Potrei raccontarti episodi a corredo del tuo narrare, ma preferirei magari venire a trovarti o trovarci da qualche parte
vicino ad un bicchiere, aiuta quasi sempre.
Lorenzo Corino, CRA Centro di Ricerca per Viticoltura ed Enologia – Asti
Caro gigi
con termini precisi, un poco burocratici, sono stati ripetuti gli avvenimenti che in questi anni hanno proposto un dibattito non sempre virtuoso attorno all’Asti docg.
Gli esperti si sono avventurati a descrivere i territori vocati al moscato, quasi sempre escludendo il territorio del comune di Asti, storicamente (dai più) non considerato adatto a fornire qualità per questa produzione.
Perchè, ci si stupisce se sul il territorio del comune di Asti non si può ottenere la docg per il Moscato?
Quando la doc dell’Asti nacque, non venne a nessuno in mente che il comune di Asti dovesse essere preso in considerazione, per il semplice motivo che su quel territorio non c’era un solo vigneto di moscato, e tutti erano convinti che fosse un territorio non vocato a quella varietà d’uva.
Successivamente, quando nell’azienda di Portocomaro Zonin impiantò i vigneti di uva moscato, sorse il problema.
Credo, che occorra molta attenzione nel valutare l’attuale situazione, e sono certo che il Consorzio dell’Asti si sarebbe interessato di meno se dietro questa richiesta ci fosse un piccolo e sconosciuto produttore.

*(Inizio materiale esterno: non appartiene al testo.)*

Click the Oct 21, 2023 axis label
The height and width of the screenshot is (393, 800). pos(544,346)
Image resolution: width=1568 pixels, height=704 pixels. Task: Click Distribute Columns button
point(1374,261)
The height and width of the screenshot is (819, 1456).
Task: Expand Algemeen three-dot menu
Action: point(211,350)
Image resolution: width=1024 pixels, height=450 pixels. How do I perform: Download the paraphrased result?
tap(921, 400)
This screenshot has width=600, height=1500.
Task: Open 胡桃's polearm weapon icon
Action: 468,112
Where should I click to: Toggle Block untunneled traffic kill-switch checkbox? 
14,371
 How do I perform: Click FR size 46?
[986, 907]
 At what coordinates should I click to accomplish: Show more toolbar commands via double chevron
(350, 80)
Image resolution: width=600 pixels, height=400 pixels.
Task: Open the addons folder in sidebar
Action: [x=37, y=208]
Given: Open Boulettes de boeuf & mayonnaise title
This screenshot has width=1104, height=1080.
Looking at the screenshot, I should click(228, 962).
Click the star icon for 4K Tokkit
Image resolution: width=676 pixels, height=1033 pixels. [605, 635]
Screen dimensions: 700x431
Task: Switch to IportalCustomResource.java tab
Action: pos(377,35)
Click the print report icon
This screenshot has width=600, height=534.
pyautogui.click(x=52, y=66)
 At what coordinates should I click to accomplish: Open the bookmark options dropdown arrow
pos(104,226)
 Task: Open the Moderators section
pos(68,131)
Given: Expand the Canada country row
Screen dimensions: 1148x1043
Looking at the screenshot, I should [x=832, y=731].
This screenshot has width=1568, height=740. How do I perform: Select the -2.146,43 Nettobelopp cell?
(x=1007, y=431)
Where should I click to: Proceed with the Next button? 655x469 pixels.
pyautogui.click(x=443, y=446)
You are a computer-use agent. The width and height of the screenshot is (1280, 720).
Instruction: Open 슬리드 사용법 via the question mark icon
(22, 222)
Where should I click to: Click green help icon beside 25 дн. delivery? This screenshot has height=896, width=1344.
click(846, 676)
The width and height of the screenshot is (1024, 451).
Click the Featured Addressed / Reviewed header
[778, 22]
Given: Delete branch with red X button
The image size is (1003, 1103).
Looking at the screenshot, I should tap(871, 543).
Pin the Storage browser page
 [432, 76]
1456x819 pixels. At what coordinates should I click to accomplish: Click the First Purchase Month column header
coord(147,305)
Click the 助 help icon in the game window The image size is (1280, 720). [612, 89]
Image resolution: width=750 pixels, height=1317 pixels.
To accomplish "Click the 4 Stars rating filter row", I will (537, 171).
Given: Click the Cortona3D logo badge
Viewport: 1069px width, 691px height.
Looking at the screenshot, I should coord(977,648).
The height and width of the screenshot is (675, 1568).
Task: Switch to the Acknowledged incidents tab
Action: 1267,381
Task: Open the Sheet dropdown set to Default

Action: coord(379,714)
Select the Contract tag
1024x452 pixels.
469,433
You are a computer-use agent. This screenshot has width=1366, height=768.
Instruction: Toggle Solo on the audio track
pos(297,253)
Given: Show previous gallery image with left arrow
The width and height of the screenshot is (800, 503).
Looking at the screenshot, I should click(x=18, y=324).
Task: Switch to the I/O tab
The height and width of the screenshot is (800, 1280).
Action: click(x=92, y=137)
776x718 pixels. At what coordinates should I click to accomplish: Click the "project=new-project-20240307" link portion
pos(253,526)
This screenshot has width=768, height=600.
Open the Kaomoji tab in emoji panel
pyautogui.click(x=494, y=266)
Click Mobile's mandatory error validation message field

Comunque, sono tra coloro che nel Comitato Vini della regione Piemonte hanno votato parere negativo all’allargamento della docg al comune di Asti, nella convinzione che i produttori di Canelli, di Strevi, di Loazzolo e di tutti i territori inseriti nell’attuale disciplinare della docg, produttori che hanno fatto la storia di questo vino debbano essere difesi sia nei loro interessi economici, sia per la loro storia e la loro cultura.